Si les temps sont particulièrement « cailloux », comme on dit chez nous, pour les retraités vivant sur le territoire national, ils le sont également pour ceux de l’extérieur qui cumulent sept mois d’arriérés de pensions et attendent réparation.
Ils espèrent que cela sera fait après que le président Ali Bongo Ondimba ait exigé que la CNSS règle les pensions des retraités qui pestent ces temps-ci et les salaires de ses agents.

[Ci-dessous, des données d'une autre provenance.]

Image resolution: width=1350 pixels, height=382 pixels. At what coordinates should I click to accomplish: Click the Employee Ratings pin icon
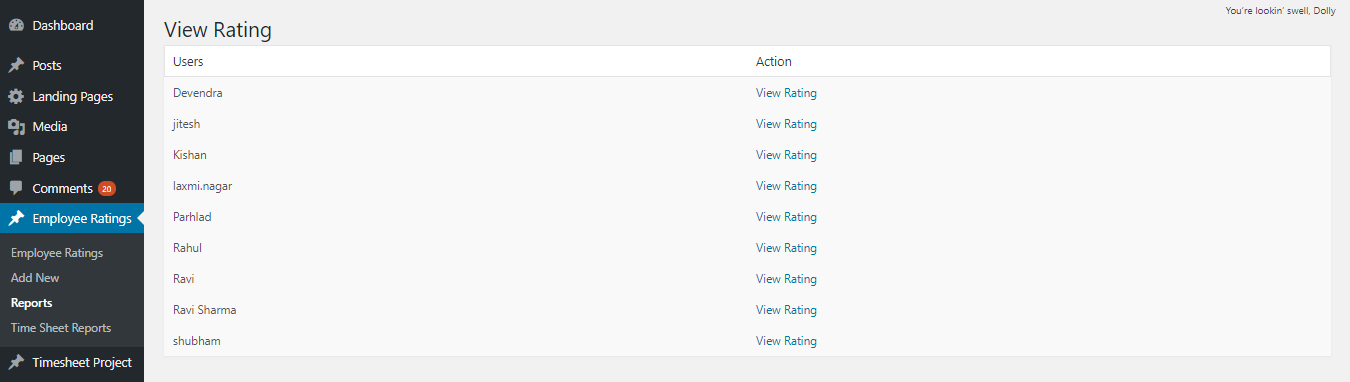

Rien n’est fait pour l’heure et les victimes n’ont jamais été notifiés sur les raisons qui ont conduit à cet état de fait en dehors d’être saturés de discours faisant état de la crise que traverse l’institution. D’où la perplexité dans laquelle ils se trouvent. On ne leur en voudrait pas de penser qu’il y a comme deux poids, deux mesures. Et pourtant, rien ne leur ôte le bénéfice de la retraite, fussent-ils à l’extérieur, puisqu’ils sont tout aussi Gabonais que ceux résidant au pays. L’espoir faisant vivre, ils, ces retraités de l’extérieur espèrent rentrer dans leurs droits dans les toutes prochaines heures, rassurés qu’ils sont par le communiqué des responsables de la CNSS faisant mention du versement des pensions d’ici à la fin de la semaine. C’est la principale conséquence des injonctions du président de la République Ali Bongo Ondimba qui a, il y a peu, reçu en audience le Premier ministre Rose Christiane Ossouka Raponda qu’il a chargé de vite tout faire pour que la crise qui couve à la CNSS soit évitée. C’était également l’occasion pour le chef de l’État d’insister sur sa ferme volonté de voir s’instaurer la bonne gouvernance dans son pays. Il en va, selon lui, de la préservation de la paix sociale.